EXERCISE BRIEF – Format every line of the items below as a Markdown table with the columns No. and Text, numbering the rows in order and omitting blank lines.

(Entries on where items appear)
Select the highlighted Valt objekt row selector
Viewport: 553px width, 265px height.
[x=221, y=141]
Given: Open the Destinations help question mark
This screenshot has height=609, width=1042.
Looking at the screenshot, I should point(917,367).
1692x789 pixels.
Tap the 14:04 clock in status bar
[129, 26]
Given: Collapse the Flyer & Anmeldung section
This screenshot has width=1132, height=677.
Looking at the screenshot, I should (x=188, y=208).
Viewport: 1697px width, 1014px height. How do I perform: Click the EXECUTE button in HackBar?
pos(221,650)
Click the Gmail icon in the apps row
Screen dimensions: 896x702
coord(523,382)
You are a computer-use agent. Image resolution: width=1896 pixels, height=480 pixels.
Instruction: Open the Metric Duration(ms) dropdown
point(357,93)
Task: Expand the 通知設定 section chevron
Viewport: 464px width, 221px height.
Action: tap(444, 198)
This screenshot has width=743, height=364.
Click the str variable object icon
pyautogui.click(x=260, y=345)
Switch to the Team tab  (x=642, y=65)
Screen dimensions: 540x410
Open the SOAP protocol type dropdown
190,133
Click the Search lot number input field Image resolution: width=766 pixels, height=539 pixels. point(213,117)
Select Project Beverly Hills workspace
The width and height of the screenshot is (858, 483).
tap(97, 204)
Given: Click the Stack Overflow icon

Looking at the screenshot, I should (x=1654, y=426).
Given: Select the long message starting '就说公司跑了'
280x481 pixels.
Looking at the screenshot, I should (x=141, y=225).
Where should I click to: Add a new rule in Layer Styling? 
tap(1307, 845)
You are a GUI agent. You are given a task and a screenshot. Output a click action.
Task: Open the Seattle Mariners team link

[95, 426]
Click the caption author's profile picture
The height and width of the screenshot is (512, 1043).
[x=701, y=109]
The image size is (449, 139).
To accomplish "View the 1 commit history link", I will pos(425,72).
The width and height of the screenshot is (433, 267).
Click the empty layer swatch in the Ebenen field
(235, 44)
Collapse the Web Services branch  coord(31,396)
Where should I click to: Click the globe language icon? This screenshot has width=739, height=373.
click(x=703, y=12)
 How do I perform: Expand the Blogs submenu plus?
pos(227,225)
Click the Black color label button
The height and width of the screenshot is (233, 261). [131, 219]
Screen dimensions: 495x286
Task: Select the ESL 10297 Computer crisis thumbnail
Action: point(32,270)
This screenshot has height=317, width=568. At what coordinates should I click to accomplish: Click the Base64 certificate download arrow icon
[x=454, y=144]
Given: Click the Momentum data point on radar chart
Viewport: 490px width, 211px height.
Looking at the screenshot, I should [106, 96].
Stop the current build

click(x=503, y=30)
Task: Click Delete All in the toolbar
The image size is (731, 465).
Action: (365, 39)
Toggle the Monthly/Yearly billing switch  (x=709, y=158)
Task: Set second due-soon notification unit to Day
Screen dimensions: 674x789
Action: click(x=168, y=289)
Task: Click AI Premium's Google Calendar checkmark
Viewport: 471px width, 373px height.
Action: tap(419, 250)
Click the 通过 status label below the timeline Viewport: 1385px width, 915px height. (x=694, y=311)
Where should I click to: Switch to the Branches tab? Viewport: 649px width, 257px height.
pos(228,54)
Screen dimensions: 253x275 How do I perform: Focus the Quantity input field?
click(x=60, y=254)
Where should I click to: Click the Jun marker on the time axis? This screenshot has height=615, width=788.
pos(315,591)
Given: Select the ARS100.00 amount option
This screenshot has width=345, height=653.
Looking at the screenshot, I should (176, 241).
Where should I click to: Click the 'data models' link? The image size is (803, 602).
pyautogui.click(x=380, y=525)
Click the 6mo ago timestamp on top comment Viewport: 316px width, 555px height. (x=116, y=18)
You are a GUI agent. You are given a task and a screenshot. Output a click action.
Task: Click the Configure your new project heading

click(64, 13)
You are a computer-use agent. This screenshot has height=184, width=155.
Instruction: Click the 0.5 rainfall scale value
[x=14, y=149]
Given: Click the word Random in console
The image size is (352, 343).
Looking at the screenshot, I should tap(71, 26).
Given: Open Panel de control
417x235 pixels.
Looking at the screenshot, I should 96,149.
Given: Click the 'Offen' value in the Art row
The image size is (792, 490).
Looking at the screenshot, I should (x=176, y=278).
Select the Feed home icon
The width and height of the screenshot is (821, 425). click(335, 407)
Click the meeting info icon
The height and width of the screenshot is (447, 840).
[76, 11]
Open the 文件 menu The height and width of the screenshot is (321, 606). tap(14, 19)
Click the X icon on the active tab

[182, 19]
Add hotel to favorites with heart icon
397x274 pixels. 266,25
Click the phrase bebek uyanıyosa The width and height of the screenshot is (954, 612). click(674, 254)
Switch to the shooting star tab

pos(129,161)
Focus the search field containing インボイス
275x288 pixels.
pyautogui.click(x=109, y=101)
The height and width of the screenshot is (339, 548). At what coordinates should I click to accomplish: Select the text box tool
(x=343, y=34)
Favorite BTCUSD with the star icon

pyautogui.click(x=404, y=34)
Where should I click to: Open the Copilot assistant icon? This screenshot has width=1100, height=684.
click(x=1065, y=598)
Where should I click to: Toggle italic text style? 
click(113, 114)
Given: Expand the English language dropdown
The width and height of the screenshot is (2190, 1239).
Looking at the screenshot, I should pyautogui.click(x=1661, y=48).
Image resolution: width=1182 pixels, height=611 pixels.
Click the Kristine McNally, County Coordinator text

EXERCISE ANSWER –
| No. | Text |
|---|---|
| 1 | Select the highlighted Valt objekt row selector |
| 2 | Viewport: 553px width, 265px height. |
| 3 | [x=221, y=141] |
| 4 | Given: Open the Destinations help question mark |
| 5 | This screenshot has height=609, width=1042. |
| 6 | Looking at the screenshot, I should point(917,367). |
| 7 | 1692x789 pixels. |
| 8 | Tap the 14:04 clock in status bar |
| 9 | [129, 26] |
| 10 | Given: Collapse the Flyer & Anmeldung section |
| 11 | This screenshot has width=1132, height=677. |
| 12 | Looking at the screenshot, I should (x=188, y=208). |
| 13 | Viewport: 1697px width, 1014px height. How do I perform: Click the EXECUTE button in HackBar? |
| 14 | pos(221,650) |
| 15 | Click the Gmail icon in the apps row |
| 16 | Screen dimensions: 896x702 |
| 17 | coord(523,382) |
| 18 | You are a computer-use agent. Image resolution: width=1896 pixels, height=480 pixels. |
| 19 | Instruction: Open the Metric Duration(ms) dropdown |
| 20 | point(357,93) |
| 21 | Task: Expand the 通知設定 section chevron |
| 22 | Viewport: 464px width, 221px height. |
| 23 | Action: tap(444, 198) |
| 24 | This screenshot has width=743, height=364. |
| 25 | Click the str variable object icon |
| 26 | pyautogui.click(x=260, y=345) |
| 27 | Switch to the Team tab  (x=642, y=65) |
| 28 | Screen dimensions: 540x410 |
| 29 | Open the SOAP protocol type dropdown |
| 30 | 190,133 |
| 31 | Click the Search lot number input field Image resolution: width=766 pixels, height=539 pixels. point(213,117) |
| 32 | Select Project Beverly Hills workspace |
| 33 | The width and height of the screenshot is (858, 483). |
| 34 | tap(97, 204) |
| 35 | Given: Click the Stack Overflow icon |
| 36 | Looking at the screenshot, I should (x=1654, y=426). |
| 37 | Given: Select the long message starting '就说公司跑了' |
| 38 | 280x481 pixels. |
| 39 | Looking at the screenshot, I should (x=141, y=225). |
| 40 | Where should I click to: Add a new rule in Layer Styling?  |
| 41 | tap(1307, 845) |
| 42 | You are a GUI agent. You are given a task and a screenshot. Output a click action. |
| 43 | Task: Open the Seattle Mariners team link |
| 44 | [95, 426] |
| 45 | Click the caption author's profile picture |
| 46 | The height and width of the screenshot is (512, 1043). |
| 47 | [x=701, y=109] |
| 48 | The image size is (449, 139). |
| 49 | To accomplish "View the 1 commit history link", I will pos(425,72). |
| 50 | The width and height of the screenshot is (433, 267). |
| 51 | Click the empty layer swatch in the Ebenen field |
| 52 | (235, 44) |
| 53 | Collapse the Web Services branch  coord(31,396) |
| 54 | Where should I click to: Click the globe language icon? This screenshot has width=739, height=373. |
| 55 | click(x=703, y=12) |
| 56 |  How do I perform: Expand the Blogs submenu plus? |
| 57 | pos(227,225) |
| 58 | Click the Black color label button |
| 59 | The height and width of the screenshot is (233, 261). [131, 219] |
| 60 | Screen dimensions: 495x286 |
| 61 | Task: Select the ESL 10297 Computer crisis thumbnail |
| 62 | Action: point(32,270) |
| 63 | This screenshot has height=317, width=568. At what coordinates should I click to accomplish: Click the Base64 certificate download arrow icon |
| 64 | [x=454, y=144] |
| 65 | Given: Click the Momentum data point on radar chart |
| 66 | Viewport: 490px width, 211px height. |
| 67 | Looking at the screenshot, I should [106, 96]. |
| 68 | Stop the current build |
| 69 | click(x=503, y=30) |
| 70 | Task: Click Delete All in the toolbar |
| 71 | The image size is (731, 465). |
| 72 | Action: (365, 39) |
| 73 | Toggle the Monthly/Yearly billing switch  (x=709, y=158) |
| 74 | Task: Set second due-soon notification unit to Day |
| 75 | Screen dimensions: 674x789 |
| 76 | Action: click(x=168, y=289) |
| 77 | Task: Click AI Premium's Google Calendar checkmark |
| 78 | Viewport: 471px width, 373px height. |
| 79 | Action: tap(419, 250) |
| 80 | Click the 通过 status label below the timeline Viewport: 1385px width, 915px height. (x=694, y=311) |
| 81 | Where should I click to: Switch to the Branches tab? Viewport: 649px width, 257px height. |
| 82 | pos(228,54) |
| 83 | Screen dimensions: 253x275 How do I perform: Focus the Quantity input field? |
| 84 | click(x=60, y=254) |
| 85 | Where should I click to: Click the Jun marker on the time axis? This screenshot has height=615, width=788. |
| 86 | pos(315,591) |
| 87 | Given: Select the ARS100.00 amount option |
| 88 | This screenshot has width=345, height=653. |
| 89 | Looking at the screenshot, I should (176, 241). |
| 90 | Where should I click to: Click the 'data models' link? The image size is (803, 602). |
| 91 | pyautogui.click(x=380, y=525) |
| 92 | Click the 6mo ago timestamp on top comment Viewport: 316px width, 555px height. (x=116, y=18) |
| 93 | You are a GUI agent. You are given a task and a screenshot. Output a click action. |
| 94 | Task: Click the Configure your new project heading |
| 95 | click(64, 13) |
| 96 | You are a computer-use agent. This screenshot has height=184, width=155. |
| 97 | Instruction: Click the 0.5 rainfall scale value |
| 98 | [x=14, y=149] |
| 99 | Given: Click the word Random in console |
| 100 | The image size is (352, 343). |
| 101 | Looking at the screenshot, I should tap(71, 26). |
| 102 | Given: Open Panel de control |
| 103 | 417x235 pixels. |
| 104 | Looking at the screenshot, I should 96,149. |
| 105 | Given: Click the 'Offen' value in the Art row |
| 106 | The image size is (792, 490). |
| 107 | Looking at the screenshot, I should (x=176, y=278). |
| 108 | Select the Feed home icon |
| 109 | The width and height of the screenshot is (821, 425). click(335, 407) |
| 110 | Click the meeting info icon |
| 111 | The height and width of the screenshot is (447, 840). |
| 112 | [76, 11] |
| 113 | Open the 文件 menu The height and width of the screenshot is (321, 606). tap(14, 19) |
| 114 | Click the X icon on the active tab |
| 115 | [182, 19] |
| 116 | Add hotel to favorites with heart icon |
| 117 | 397x274 pixels. 266,25 |
| 118 | Click the phrase bebek uyanıyosa The width and height of the screenshot is (954, 612). click(674, 254) |
| 119 | Switch to the shooting star tab |
| 120 | pos(129,161) |
| 121 | Focus the search field containing インボイス |
| 122 | 275x288 pixels. |
| 123 | pyautogui.click(x=109, y=101) |
| 124 | The height and width of the screenshot is (339, 548). At what coordinates should I click to accomplish: Select the text box tool |
| 125 | (x=343, y=34) |
| 126 | Favorite BTCUSD with the star icon |
| 127 | pyautogui.click(x=404, y=34) |
| 128 | Where should I click to: Open the Copilot assistant icon? This screenshot has width=1100, height=684. |
| 129 | click(x=1065, y=598) |
| 130 | Where should I click to: Toggle italic text style?  |
| 131 | click(113, 114) |
| 132 | Given: Expand the English language dropdown |
| 133 | The width and height of the screenshot is (2190, 1239). |
| 134 | Looking at the screenshot, I should pyautogui.click(x=1661, y=48). |
| 135 | Image resolution: width=1182 pixels, height=611 pixels. |
| 136 | Click the Kristine McNally, County Coordinator text |